Combien vaut vraiment un commerce à reprendre en Belgique ? Découvrez les multiples de valorisation par secteur, les méthodes utilisées par les experts, et comment ne pas se faire piéger sur le prix.

2026-03-30

Vous regardez une annonce. Le vendeur demande 150 000 €. Mais est-ce que ça vaut vraiment ce prix ? C'est souvent la question la plus difficile — et la plus mal répondue — dans une reprise de commerce.

Voici les vrais multiples utilisés sur le marché belge en 2026, secteur par secteur.

La méthode de base : l'EBE et le chiffre d'affaires

Deux indicateurs dominent les négociations belges :

L'EBE (Excédent Brut d'Exploitation) — c'est le bénéfice avant intérêts, impôts, amortissements et provisions. C'est ce que le commerce dégage réellement avant toute décision financière. C'est l'indicateur roi.

Le CA (Chiffre d'Affaires) — moins précis, mais souvent utilisé comme point d'entrée quand on n'a pas encore accès aux comptes détaillés.

Les multiples par secteur

Restauration et horeca

  • Multiple EBE : 1,5× à 3×
  • Multiple CA : 0,3× à 0,6×

La restauration est le secteur où les vendeurs surestiment le plus. Un restaurant avec 500 000 € de CA mais 15% d'EBE (= 75 000 €) devrait se vendre entre 112 000 € et 225 000 €. Pas 400 000 €.

Méfiez-vous des CA annoncés sans comptes officiels. Demandez systématiquement les liasses fiscales des 3 dernières années.

Commerce de détail (vêtements, cadeaux, décoration)

  • Multiple EBE : 1× à 2,5×
  • Multiple CA : 0,15× à 0,4×

Le retail souffre. Les multiples sont bas, et c'est logique — la concurrence e-commerce est réelle. Un commerce de détail qui tourne bien peut néanmoins être une belle opportunité si l'emplacement est irremplaçable.

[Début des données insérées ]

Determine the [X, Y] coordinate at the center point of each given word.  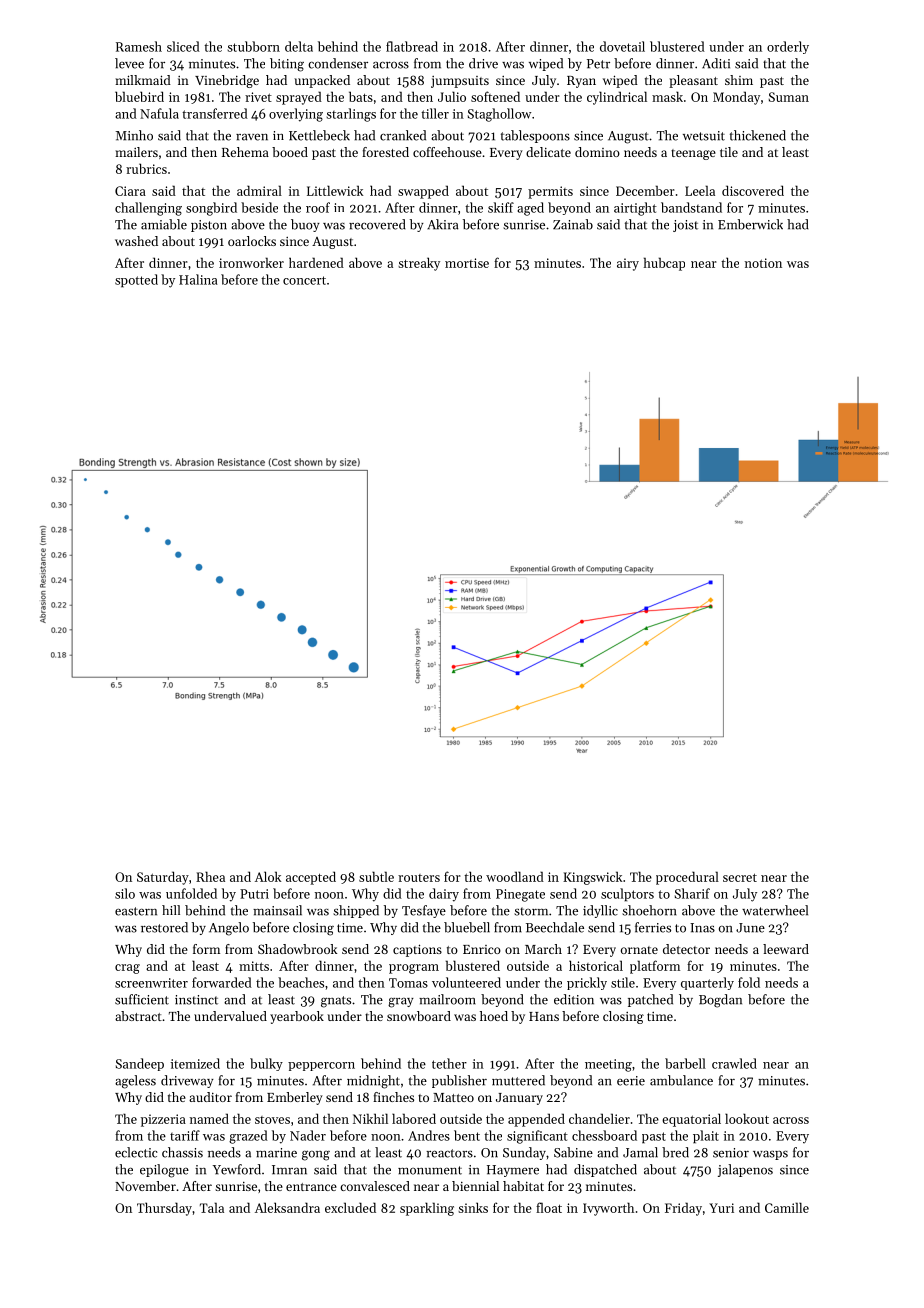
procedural [687, 878]
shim [739, 80]
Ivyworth [608, 1209]
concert [304, 280]
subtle [376, 876]
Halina [198, 279]
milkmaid [143, 80]
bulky [266, 1064]
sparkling [427, 1209]
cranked [403, 135]
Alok [268, 876]
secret [740, 877]
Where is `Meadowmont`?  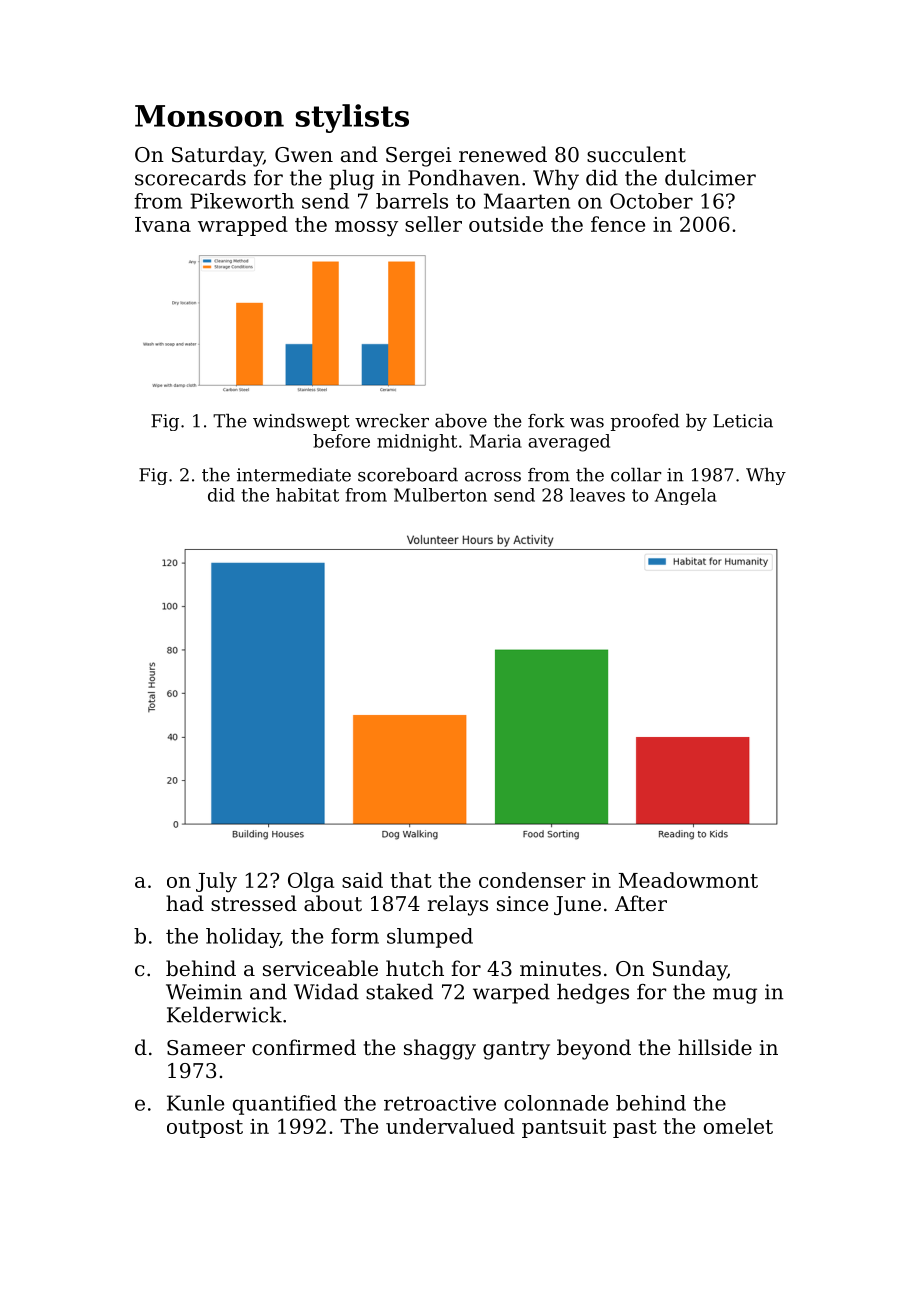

Services à la personne (coiffure, esthétique, bien-être)

  • Multiple EBE : 1,5× à 3×
  • Multiple CA : 0,3× à 0,5×

Secteur très résistant à la crise. La clientèle est fidèle et locale. Les baux sont souvent longs. Un salon de coiffure établi depuis 10 ans dans un quartier résidentiel bruxellois se revend facilement 2× à 2,5× l'EBE.

Alimentation et épiceries

  • Multiple EBE : 1,5× à 2,5×
  • Multiple CA : 0,1× à 0,2×

Marges faibles mais volume élevé. La valeur est surtout dans le bail et l'emplacement. Cherchez les commerces alimentaires dans des zones résidentielles denses — leur clientèle ne part pas.

Boulangeries et pâtisseries artisanales

  • Multiple EBE : 2× à 4×
  • Multiple CA : 0,4× à 0,7×

Les boulangeries artisanales bien établies se vendent cher — et pour de bonnes raisons. La réputation est un actif réel. Comptez entre 2,5× et 3,5× l'EBE pour une affaire saine.

Laveries automatiques et services automatisés

  • Multiple EBE : 3× à 5×
  • Multiple CA : 1× à 2×

Les modèles sans personnel humain se vendent à prime. Peu de concurrence, revenu prévisible, intervention minimale. C'est le modèle le plus recherché par les acquéreurs qui gardent un emploi.

Agences et services B2B

  • Multiple EBE : 2× à 5×
  • CA : variable

Large fourchette selon les contrats récurrents. Un portefeuille de clients sous contrat annuel vaut bien plus qu'une agence au projet. Cherchez les MRR (revenus mensuels récurrents).

Les pièges classiques

Le "CA blanc" non déclaré

Fréquent dans la restauration et le retail. Le vendeur vous parle de 600 000 € de CA mais les comptes BCE n'en montrent que 280 000 €. Problème : vous héritez du passif fiscal si vous rachetez les actions (cession de parts) plutôt que le fonds.

Règle d'or : n'achetez jamais sur la base d'un CA annoncé non justifié par les liasses fiscales.

L'EBE recalculé à la louche

Certains vendeurs (ou leurs conseillers) "retraitent" l'EBE en y ajoutant leur salaire, les investissements personnels passés en charge, les frais de voiture, etc. C'est légitime — mais vérifiez chaque retraitement ligne par ligne.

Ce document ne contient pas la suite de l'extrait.